Correlation Between KeyCorp and Toro
Can any of the company-specific risk be diversified away by investing in both KeyCorp and Toro at the same time? Although using a correlation coefficient on its own may not help to predict future stock returns, this module helps to understand the diversifiable risk of combining KeyCorp and Toro into the same portfolio, which is an essential part of the fundamental portfolio management process.
By analyzing existing cross correlation between KeyCorp and Toro Co, you can compare the effects of market volatilities on KeyCorp and Toro and check how they will diversify away market risk if combined in the same portfolio for a given time horizon. You can also utilize pair trading strategies of matching a long position in KeyCorp with a short position of Toro. Check out your portfolio center. Please also check ongoing floating volatility patterns of KeyCorp and Toro.
Diversification Opportunities for KeyCorp and Toro
Significant diversification
The 3 months correlation between KeyCorp and Toro is 0.01. Overlapping area represents the amount of risk that can be diversified away by holding KeyCorp and Toro Co in the same portfolio, assuming nothing else is changed. The correlation between historical prices or returns on Toro and KeyCorp is a relative statistical measure of the degree to which these equity instruments tend to move together. The correlation coefficient measures the extent to which returns on KeyCorp are associated (or correlated) with Toro. Values of the correlation coefficient range from -1 to +1, where. The correlation of zero (0) is possible when the price movement of Toro has no effect on the direction of KeyCorp i.e., KeyCorp and Toro go up and down completely randomly.
Pair Corralation between KeyCorp and Toro
Assuming the 90 days trading horizon KeyCorp is expected to generate 0.57 times more return on investment than Toro. However, KeyCorp is 1.76 times less risky than Toro. It trades about 0.06 of its potential returns per unit of risk. Toro Co is currently generating about -0.02 per unit of risk. If you would invest 2,059 in KeyCorp on September 25, 2024 and sell it today you would earn a total of 316.00 from holding KeyCorp or generate 15.35% return on investment over 90 days.

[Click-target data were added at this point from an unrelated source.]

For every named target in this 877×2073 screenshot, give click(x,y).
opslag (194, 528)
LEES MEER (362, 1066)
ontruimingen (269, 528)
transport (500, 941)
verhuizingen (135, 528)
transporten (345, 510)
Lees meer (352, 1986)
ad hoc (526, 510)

Time Period | 3 Months [change] |
Direction | Moves Together |
Strength | Insignificant |
Accuracy | 99.6% |
Values | Daily Returns |
KeyCorp vs. Toro Co
Performance |
Timeline |
KeyCorp |
Toro |
KeyCorp and Toro Volatility Contrast
Predicted Return Density |
Returns |
Pair Trading with KeyCorp and Toro
The main advantage of trading using opposite KeyCorp and Toro positions is that it hedges away some unsystematic risk. Because of two separate transactions, even if KeyCorp position performs unexpectedly, Toro can make up some of the losses. Pair trading also minimizes risk from directional movements in the market. For example, if an entire industry or sector drops because of unexpected headlines, the short position in Toro will offset losses from the drop in Toro's long position.KeyCorp vs. Tectonic Financial PR | KeyCorp vs. First Guaranty Bancshares | KeyCorp vs. First Merchants | KeyCorp vs. Metropolitan Bank Holding |
Check out your portfolio center.Note that this page's information should be used as a complementary analysis to find the right mix of equity instruments to add to your existing portfolios or create a brand new portfolio. You can also try the Portfolio Center module to all portfolio management and optimization tools to improve performance of your portfolios.